Tra “Quelli di Comiso”. Buon compleanno Riccardo…
Caro Riccardo, ci conosciamo da una vita, ma sono quasi
sicuro che se ti chiedessi quando e dove ci siamo incontrati la prima volta, tu
non sapresti cosa dirmi. Eravamo fisicamente tanto diversi e il luogo e il
contesto troppo lontani. Beh, per il tuo compleanno, voglio farti un regalo e
spiegarti come quel giorno ha segnato profondamente la mia vita di giornalista di parte, antimilitarista e
antimafioso.
Comiso, primi di settembre del 1982. Dai primi giorni
d’estate, fresco di semilaurea di Educazione fisica, mi ero trasferito nella
cittadina prescelta dai dottor Stranamore della NATO per fare da base operativa
di 112 missili nucleari Cruise puntati contro i governi “nemici” di Africa e Medio
oriente. Siamo al Campo per la Pace, tante tende e bandiere colorate animate da
giovani pacifisti No Nuke arrivati da
mezzo mondo. “Antonio, c’è un tipo strano all’ingresso che sostiene essere un
giornalista di Messina. Vuole intervistarci. Vedi se lo conosci e ci parli tu”.

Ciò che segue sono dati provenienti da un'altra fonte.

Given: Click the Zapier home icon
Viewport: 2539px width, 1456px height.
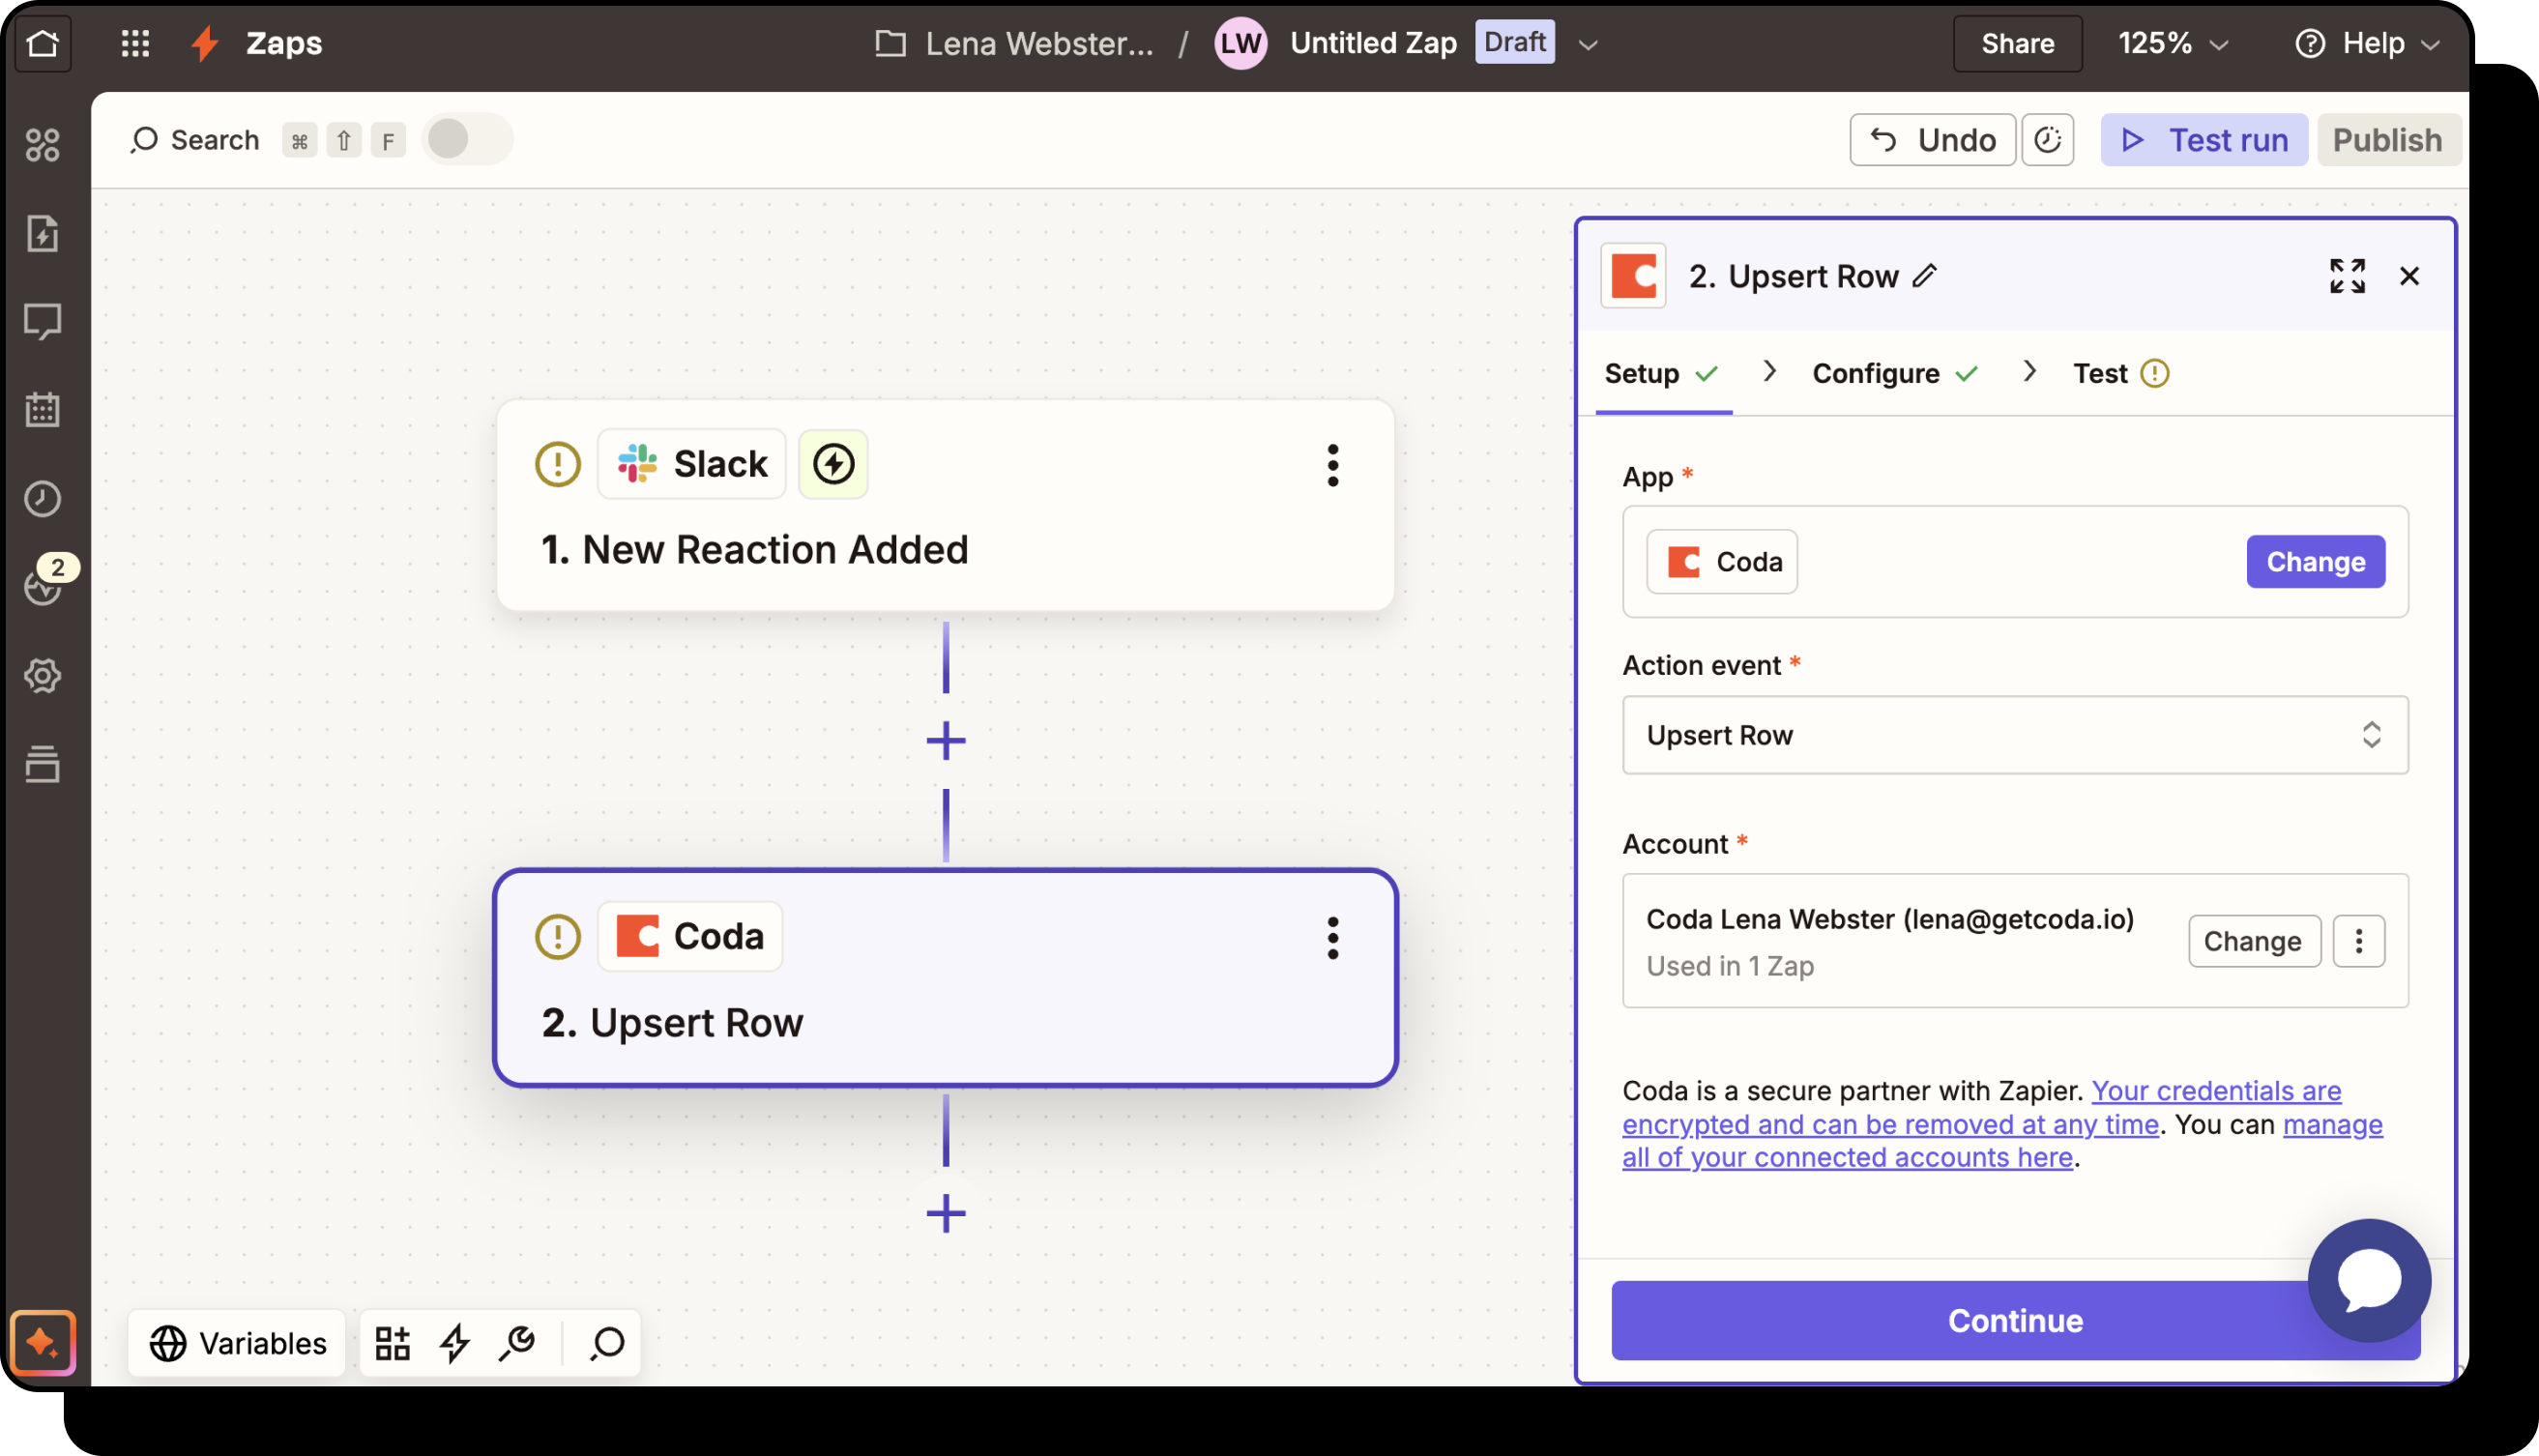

Porta occhialini minuti e veste abiti che sarebbero andati bene solo d’inverno in
ben altre latitudini. Nonostante non appaia anziano, si regge su un bastone e porta
un vistoso anello ad un dito. Di certo a Messina non l’ho mai conosciuto. Si
presenta: “Sono Riccardo Orioles e
scrivo per un giornale che ancora non
c’è ma che uscirà il prossimo anno”. Inutile dire che il tizio proprio non mi
piace. Dopo che gli dico essere un’attivista messinese, mi recita un elenco di
volti più o meno noti della sinistra extraparlamentare, tutti miei
concittadini. Poi si corregge, spiega di essere di Milazzo, ma la cosa mi
sembra detta solo per vincere la mia diffidenza. In verità ho pochi dubbi. “I
Siciliani” non li ho mai sentiti nominare e del suo presunto direttore Giuseppe
Fava mi pare averne sentito parlare qualche volta a Catania, ma alla guida di
un giornale locale che sinceramente non avevo mai gradito, preferendogli le
quotidiane letture del Manifesto e Lotta Continua.
Quel Riccardo dal
cognome ignoto sa proprio di sbirro, spia o provocatore, mi dico. E quando
inizia a condurre una sbilenca intervista sul nostro Peace Camp, le mie
risposte sono brevi ed evasive, il tono pungente, finanche arrogante. Sì, lo
trattammo proprio male quell’ometto ficcanaso venuto a farci perdere tempo
proprio alla vigilia dell’avvio dei lavori di costruzione di quella che sarebbe
divenuta la più grande base atomica del Mediterraneo.
Alla fine della marcia internazionale che ci portò da Catania
a Comiso, via Sigonella, Augusta e le basi radar della Sicilia orientale,
qualche giorno dopo la Befana 1983, I
Siciliani di Giuseppe Fava uscirono davvero nelle edicole dell’Isola. Sul
secondo numero, accanto ad una straordinaria inchiesta del suo direttore sui Cavalieri dell’apocalisse mafiosa di Catania,
un bellissimo servizio del Riccardo cuor di leone sui giovani in lotta contro
il delirio nucleare di Reagan e alleati nostrani. “Quelli di Comiso”, mi pare
s’intitolasse. Immortalava perfettamente lo spirito, i sogni, i desideri, le
contraddizioni di quel gruppo variopinto di figlie e figli dei figli di fiori
che avevano invaso la sonnolenta e conservatrice cittadina del ragusano. E che
tanto maleducati e irriverenti erano stati nei tuoi confronti.
Quel mensile mi avrebbe fatto da la scuola di formazione ed
inchiesta sul binomio di morte mafia-militarizzazione, l’interpretazione
maledettamente profetica della Sicilia di fine secolo XX e inizio XXI di Pippo
Fava e dei suoi giornalisti-ragazzi. Inutilmente ho provato a imitarne lo stile
e il racconto. Impossibile. Unico. unico proprio come te Riccardo, maestro di
quasi tutti i veri puntigliosi cronisti di
parte che in questi decenni hanno umilmente provato a dare dignità e senso
ad un mestiere sin troppo spesso servo e complice della borghesia mafiosa e
bellicista siciliana.
Cento di questi giorni, Riccardo. Ti voglio un sacco di bene.